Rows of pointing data
------------------------
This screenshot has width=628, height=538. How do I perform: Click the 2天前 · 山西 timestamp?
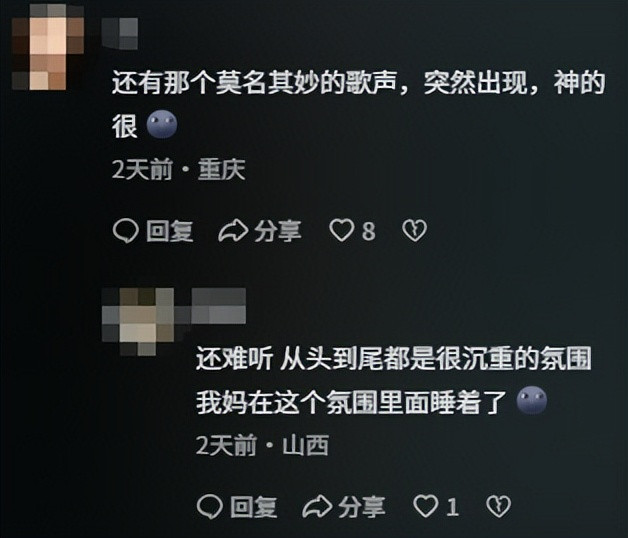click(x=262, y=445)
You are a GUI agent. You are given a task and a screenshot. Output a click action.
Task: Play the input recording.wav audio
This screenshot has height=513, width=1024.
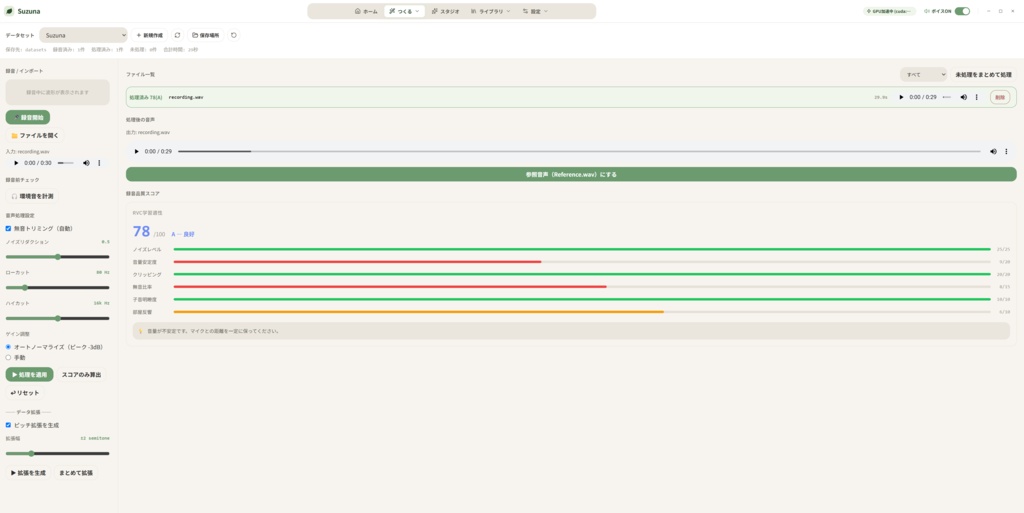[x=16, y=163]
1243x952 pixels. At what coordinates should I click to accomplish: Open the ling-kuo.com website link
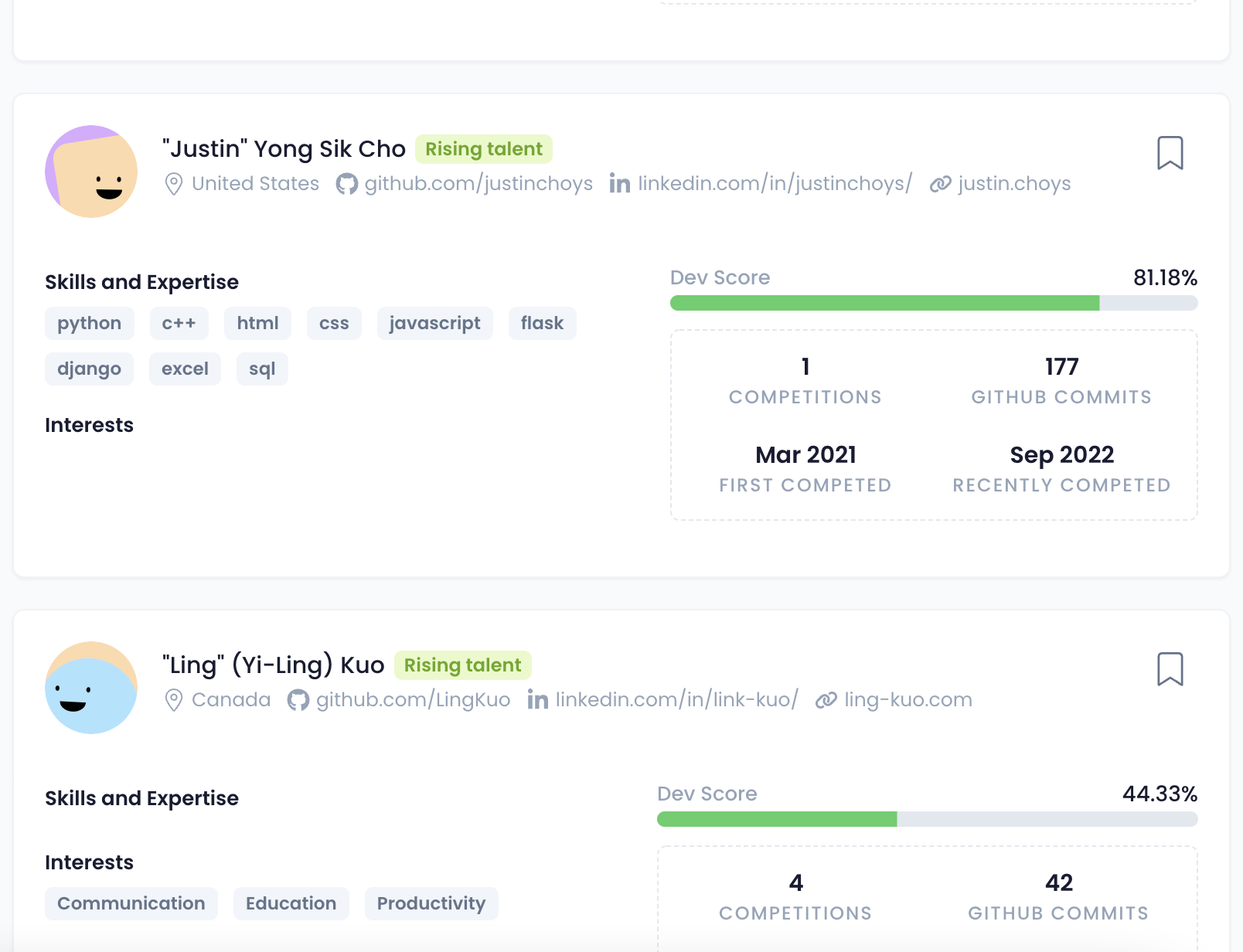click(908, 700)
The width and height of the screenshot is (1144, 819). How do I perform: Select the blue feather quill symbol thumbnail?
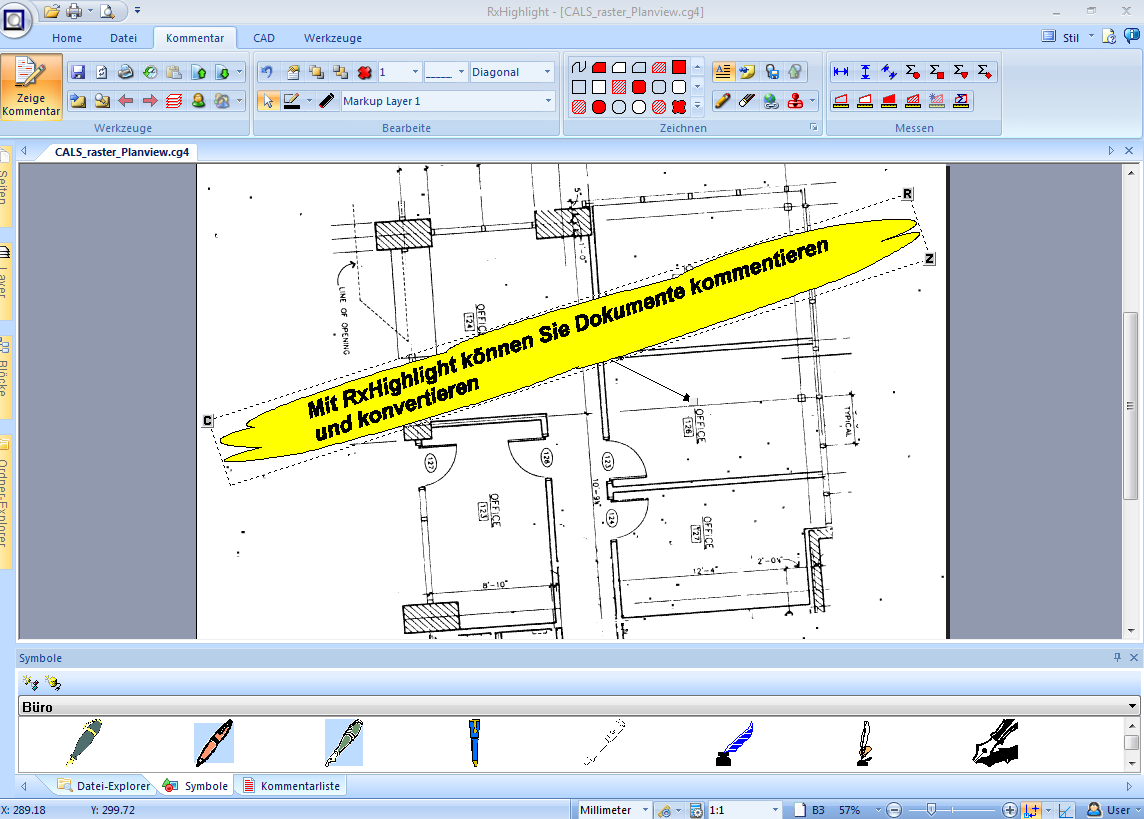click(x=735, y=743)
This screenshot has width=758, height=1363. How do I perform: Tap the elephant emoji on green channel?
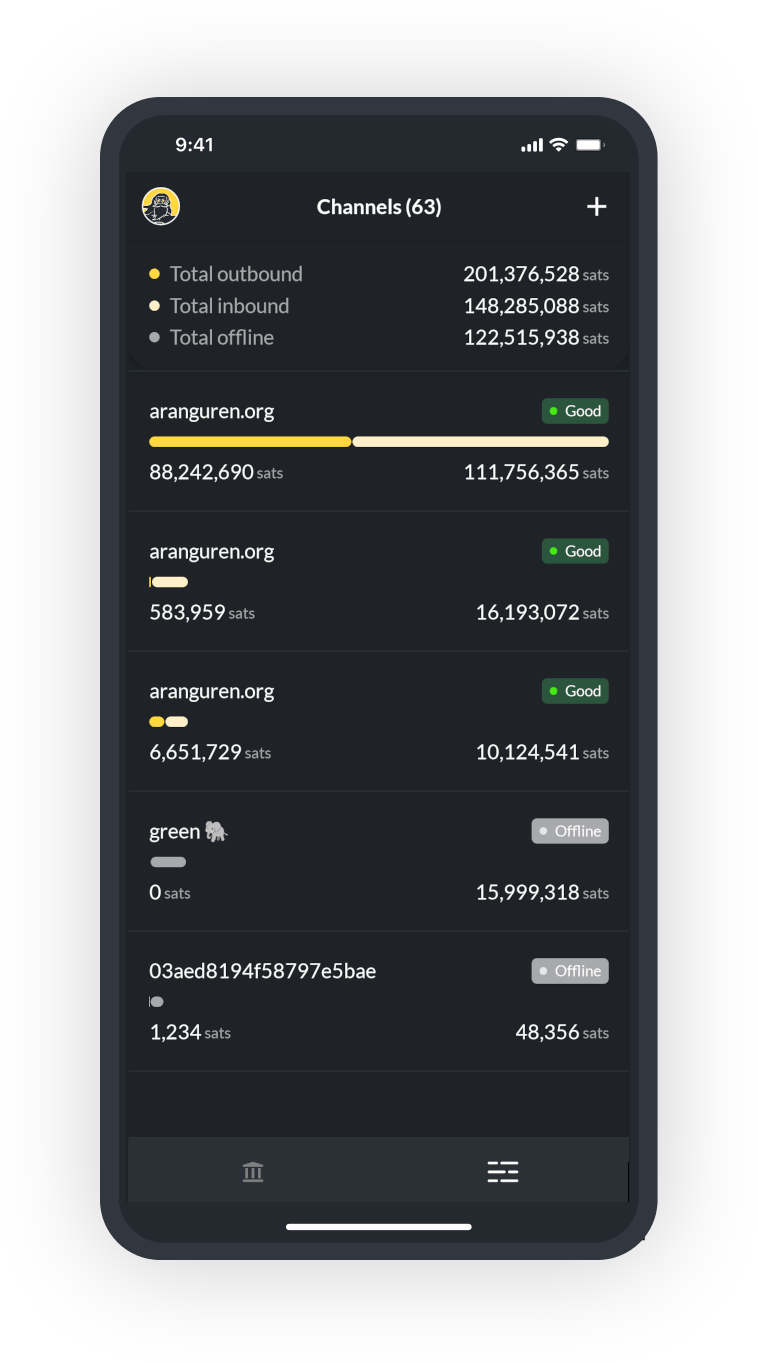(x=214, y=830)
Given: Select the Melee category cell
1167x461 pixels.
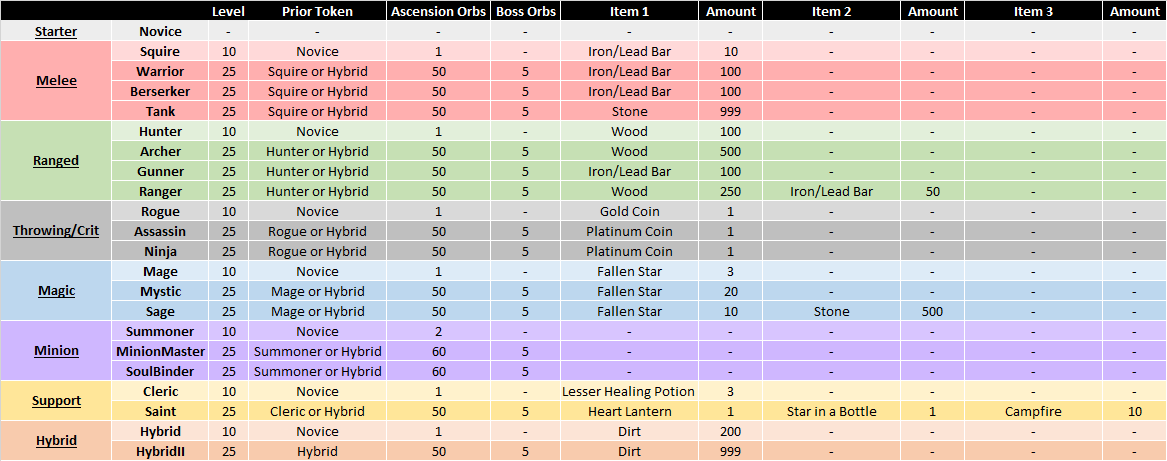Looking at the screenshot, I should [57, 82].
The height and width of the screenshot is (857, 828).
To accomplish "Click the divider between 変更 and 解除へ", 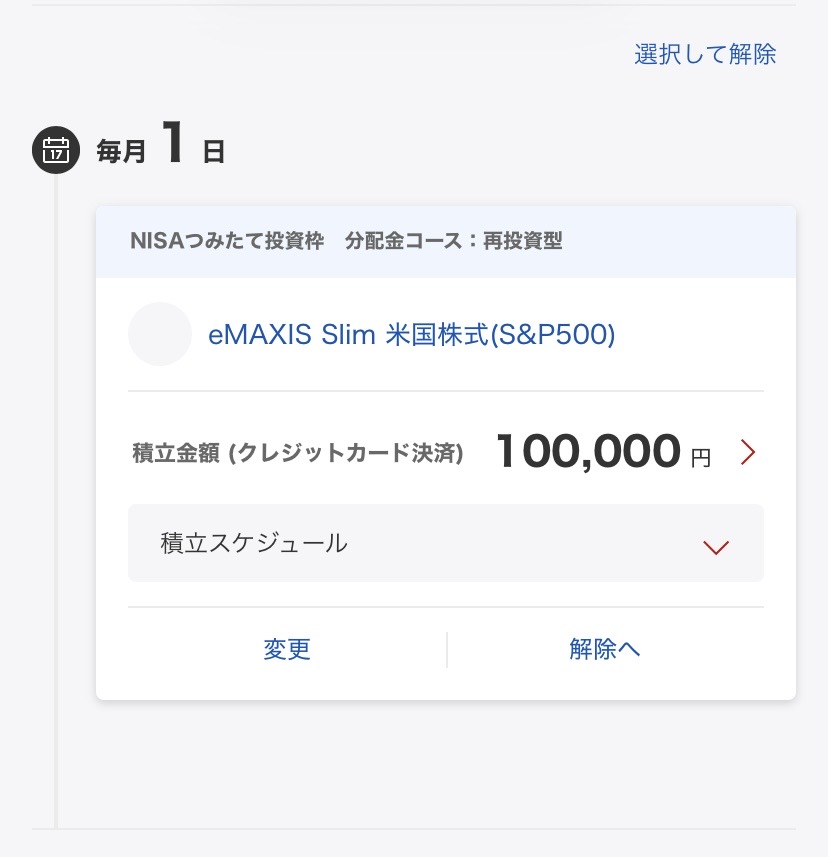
------------------------
# WRITTEN EXERCISE
Write out every line of the entries above verbatim, omitting the pictures.

# ANSWER TO THE EXERCISE
This screenshot has width=628, height=538. How do I perform: Click the 2天前 · 山西 timestamp?
click(x=262, y=445)
You are a GUI agent. You are given a task and a screenshot. Output a click action.
Task: Play the input recording.wav audio
This screenshot has height=513, width=1024.
[x=16, y=163]
1243x952 pixels. At what coordinates should I click to accomplish: Open the ling-kuo.com website link
click(908, 700)
The width and height of the screenshot is (1144, 819). How do I perform: Select the blue feather quill symbol thumbnail?
click(x=735, y=743)
This screenshot has width=758, height=1363. How do I perform: Tap the elephant emoji on green channel?
(x=214, y=830)
Given: Select the Melee category cell
1167x461 pixels.
Looking at the screenshot, I should [57, 82].
The height and width of the screenshot is (857, 828).
To accomplish "Click the divider between 変更 and 解除へ", 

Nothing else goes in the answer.